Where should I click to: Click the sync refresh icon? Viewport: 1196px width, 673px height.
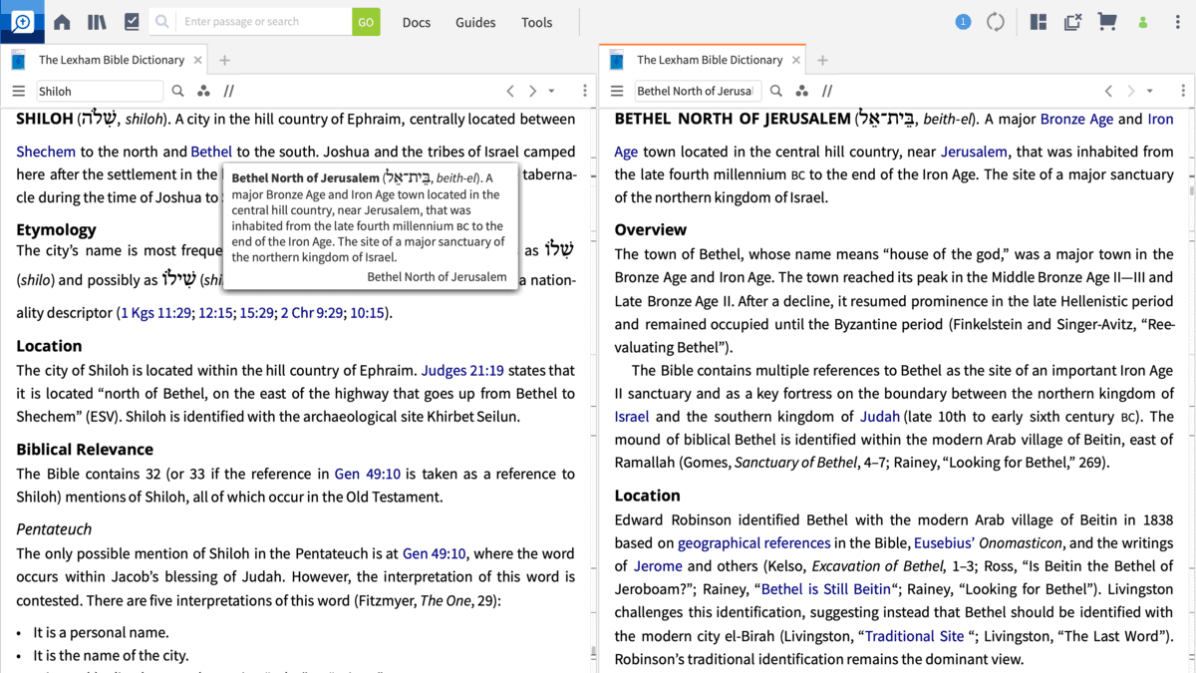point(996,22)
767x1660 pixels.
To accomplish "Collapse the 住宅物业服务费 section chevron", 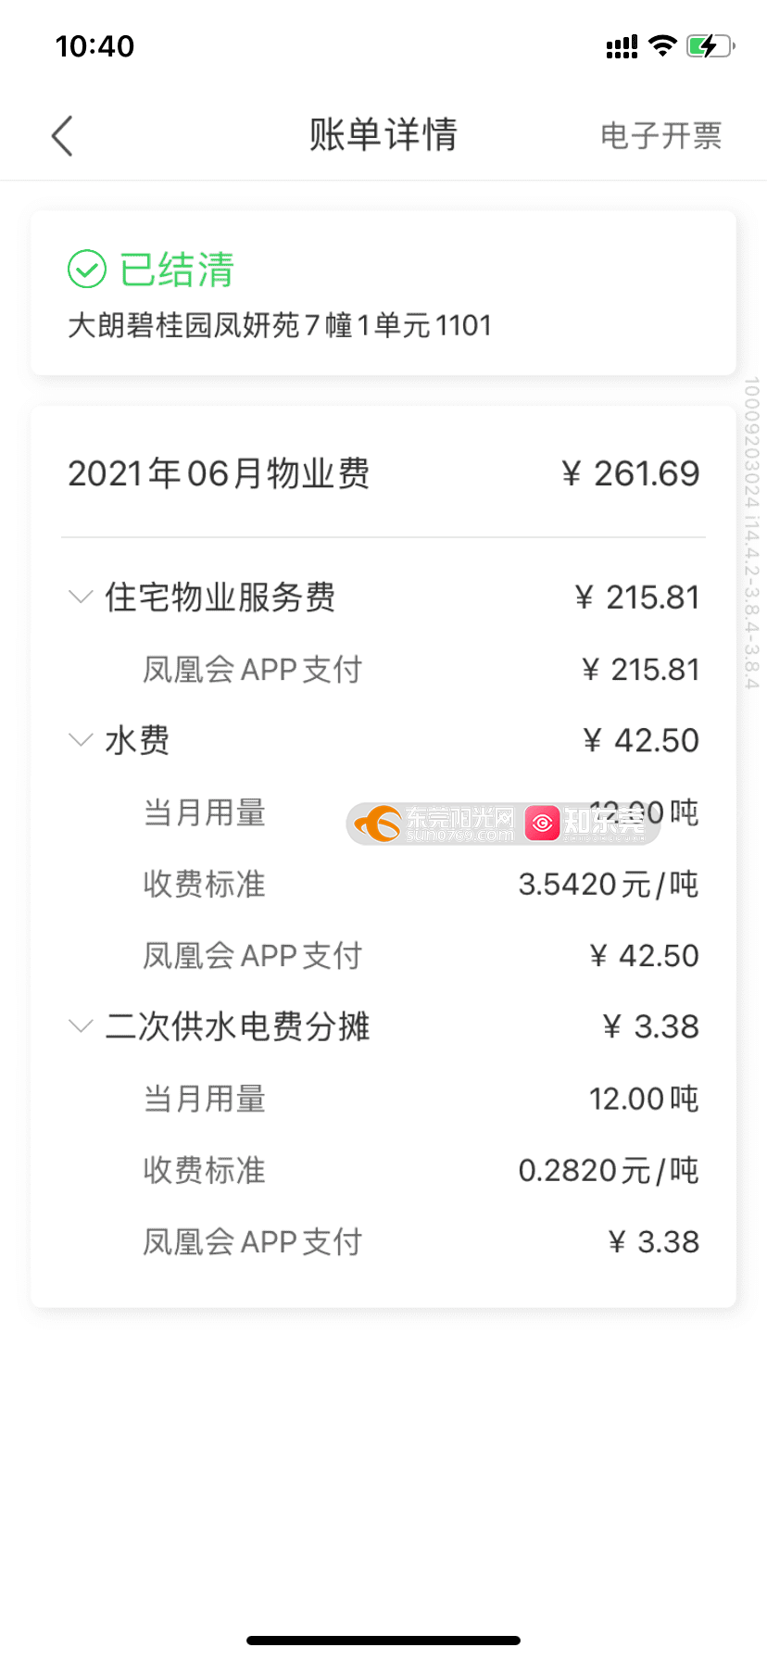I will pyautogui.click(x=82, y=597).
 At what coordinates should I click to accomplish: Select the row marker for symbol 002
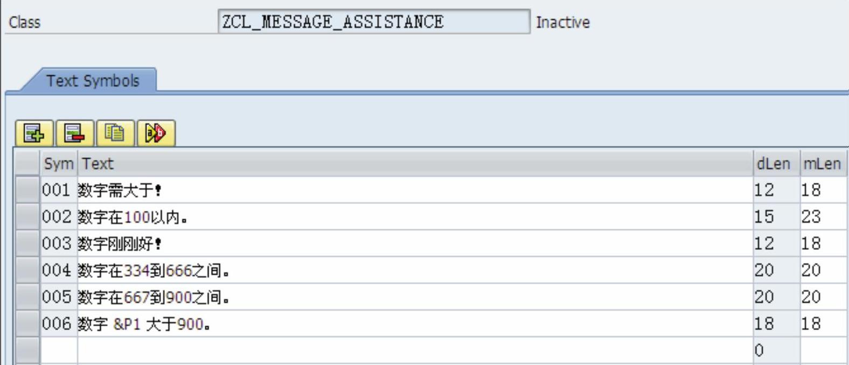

• **Set problem**
Please report every line in the items above that contains the string "should", copying each such line in full. Match case exactly.

• **Response to the exercise**
Where should I click to: Click the sync refresh icon? Viewport: 1196px width, 673px height.
 At what coordinates should I click to accomplish: Select the row marker for symbol 002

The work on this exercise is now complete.